Remember, just ONE sugar crystal falling into molten sugar will cause the whole batch to crystallize. If this happens, add a little water and start the process over again.

I know I mentioned when the water cooks off from the sugar. You know this will happen, as your deep-fat candy thermometer will start to move above 212°F. You will also notice that the size and frequency of the bubbles changes. The bubbles become faster, and smaller.
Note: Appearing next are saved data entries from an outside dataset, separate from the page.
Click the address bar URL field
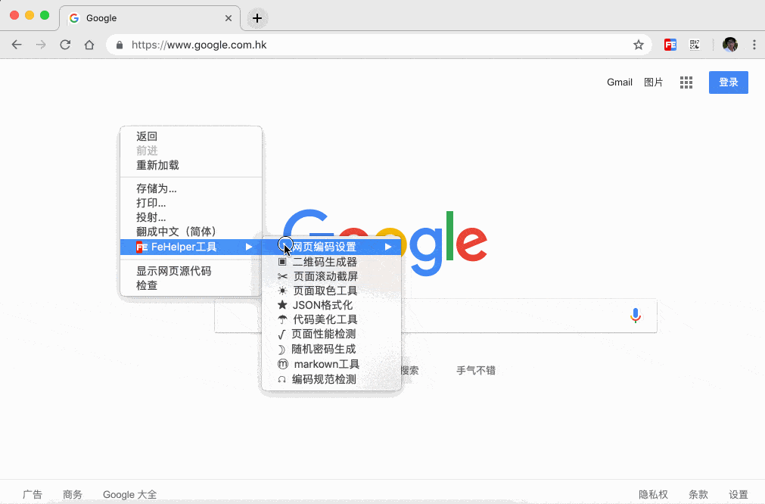 [x=378, y=45]
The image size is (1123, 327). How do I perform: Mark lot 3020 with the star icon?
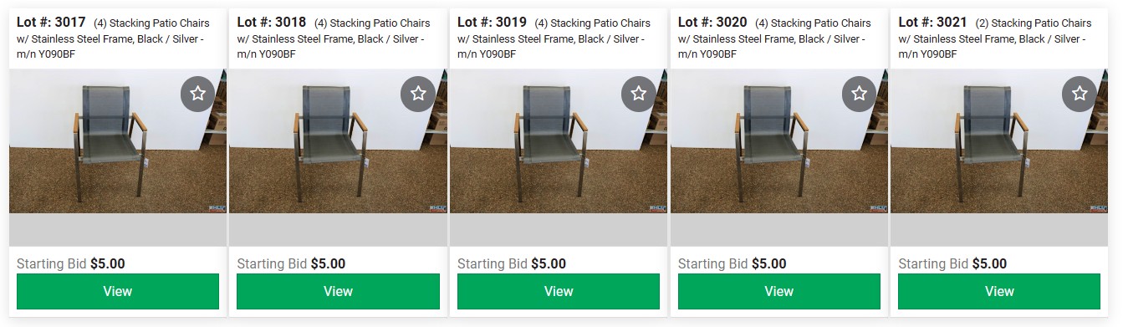[859, 94]
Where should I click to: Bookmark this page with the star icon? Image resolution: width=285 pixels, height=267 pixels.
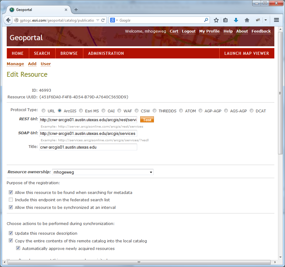pos(216,20)
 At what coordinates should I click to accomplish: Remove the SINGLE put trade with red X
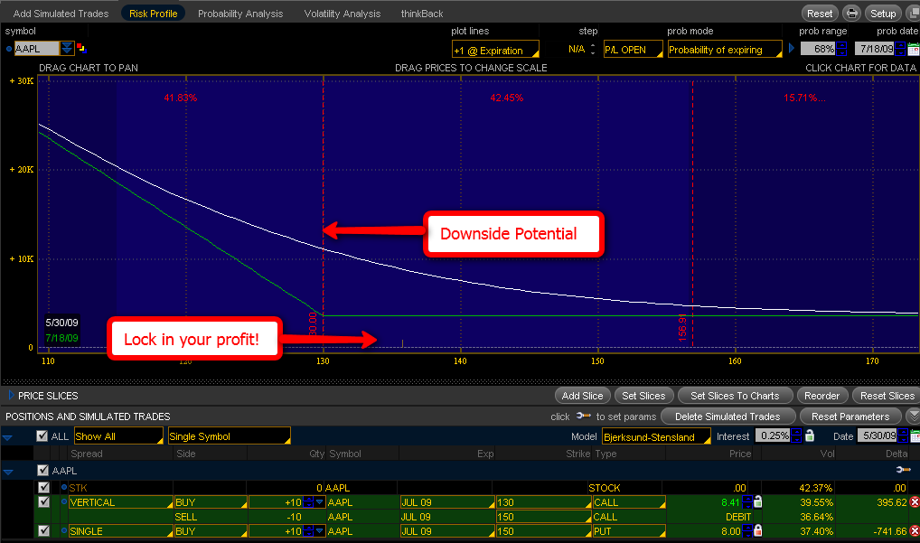914,531
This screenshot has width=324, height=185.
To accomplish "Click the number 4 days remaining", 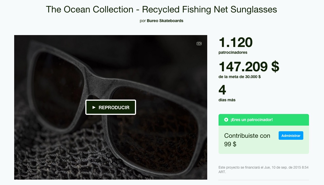I will (x=222, y=90).
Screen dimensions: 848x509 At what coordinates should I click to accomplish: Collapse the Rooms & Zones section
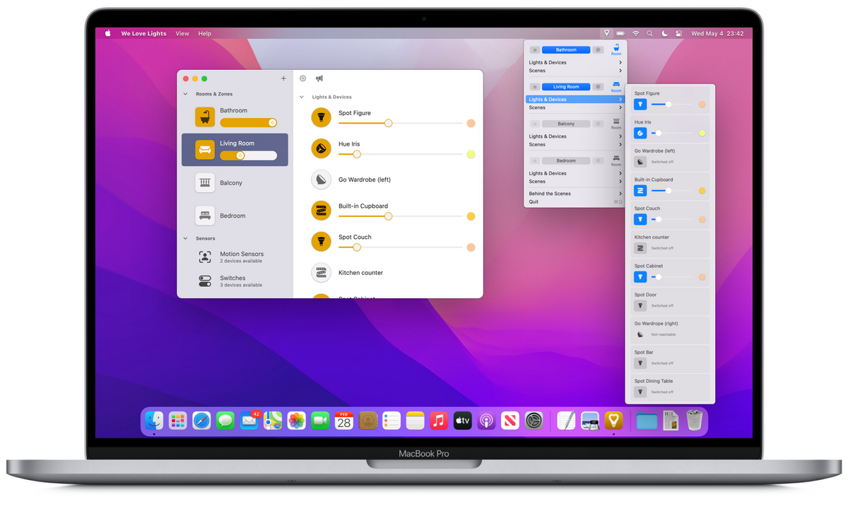(186, 94)
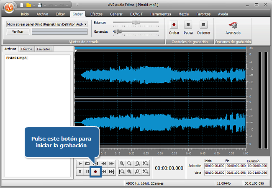The width and height of the screenshot is (272, 188).
Task: Click the Selección Inicio time field
Action: point(214,166)
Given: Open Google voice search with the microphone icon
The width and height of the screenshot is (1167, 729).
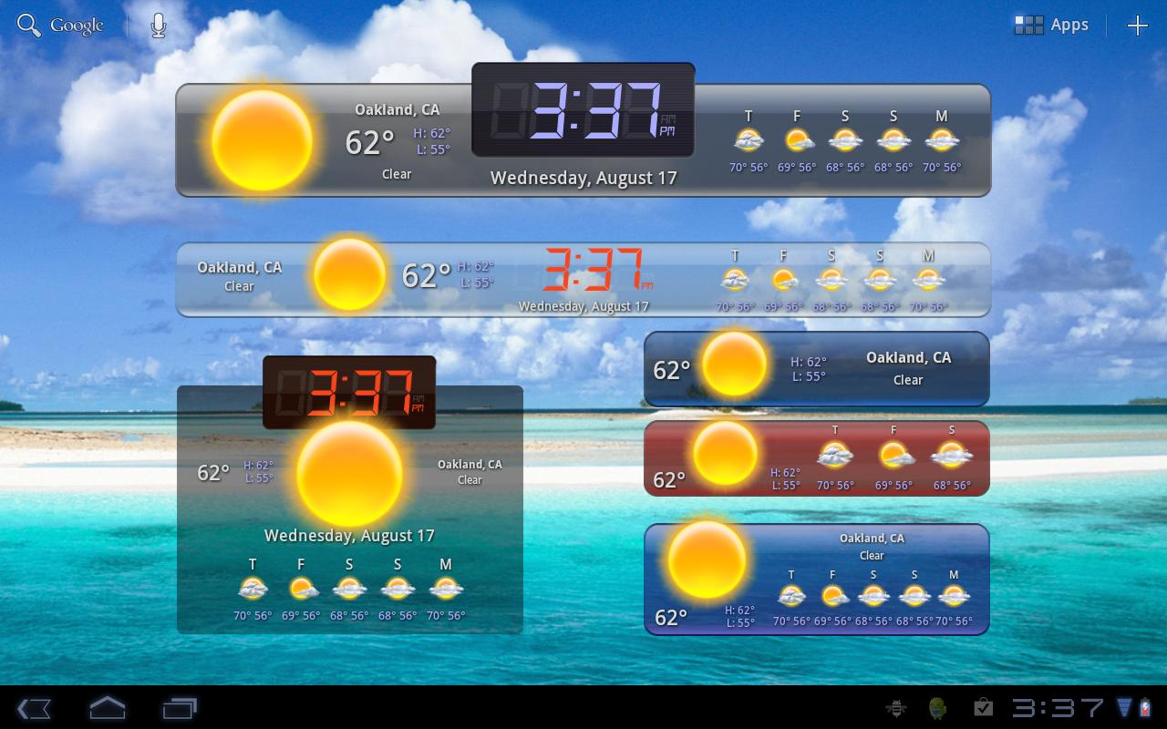Looking at the screenshot, I should pyautogui.click(x=157, y=25).
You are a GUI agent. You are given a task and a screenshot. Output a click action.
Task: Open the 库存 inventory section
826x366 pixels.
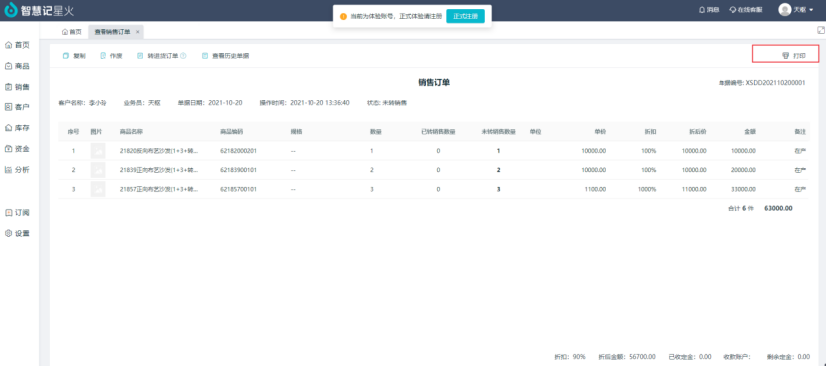17,128
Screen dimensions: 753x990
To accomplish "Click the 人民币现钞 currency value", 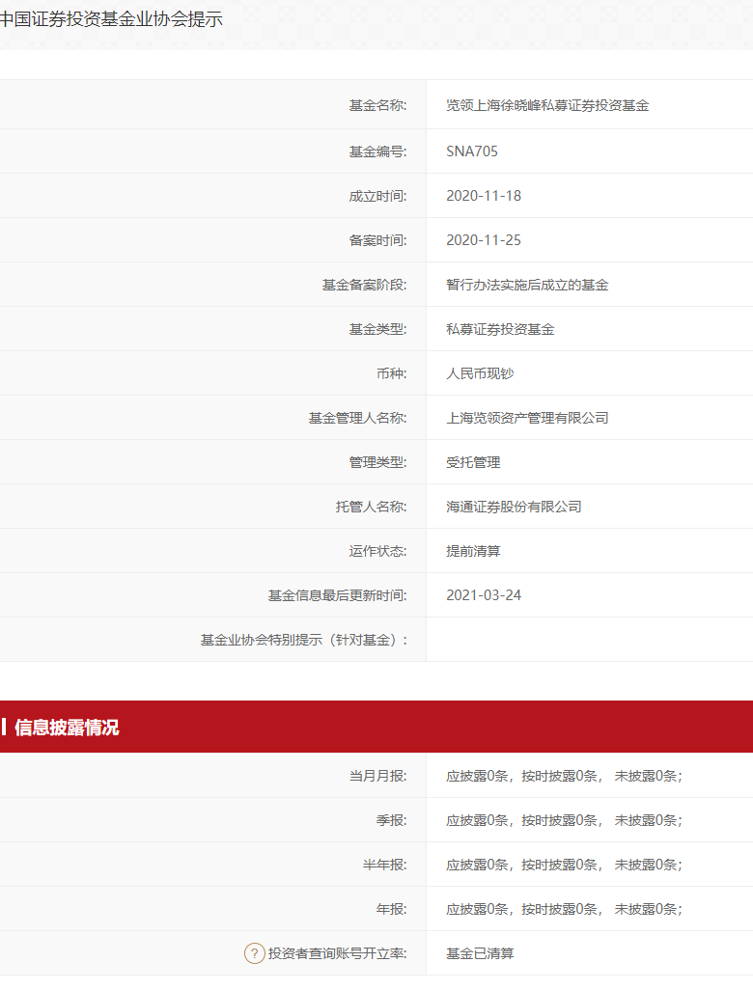I will pos(487,373).

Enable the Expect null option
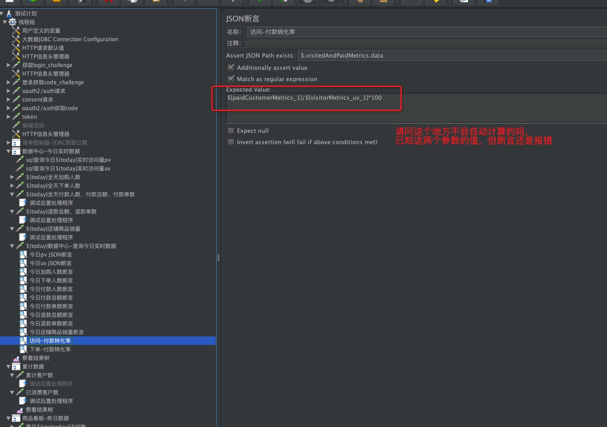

Sometimes, I've even heard the change in pitch, when I wasn't actually watching the pan.
 
This is a great fudge for the holidays - very rich!

Eggnog Fudge
1/4 c Butter, room temp
2 1/2 c Sugar
1 c Egg nog (NOT LOW FAT)
8 oz White chocolate chips
4 oz Marshmallow creme (or equivalent in marshmallows)
1 c Almonds, chopped
1 tb Rum
1/4 ts Nutmeg

1.Line a 8x8 pan with aluminum foil and set aside.
2.Place chips, rum, and nuts into a 3-quart saucepan or Pyrex glass dish and set aside.
3.Heat eggnog in a saucepan on medium until warm, then add sugar. Bring to a rolling boil while stirring constantly with a wooden spoon. Add the butter. Boil for 4 full minutes.
4.Fold in the marshmallow creme and nutmeg; the boil will probably stop until completely dissolved. Bring back to a boil for another 4 full minutes. (if the mixture starts to turn brown during the boil, turn down the heat a little.)
5.Remove from heat and pour hot mixture over chips, rum, and nuts without scraping the sides of the hot saucepan. Mix thoroughly and pour into prepared pan. Cool at room temperature. Remove from pan, remove foil, cut into squares.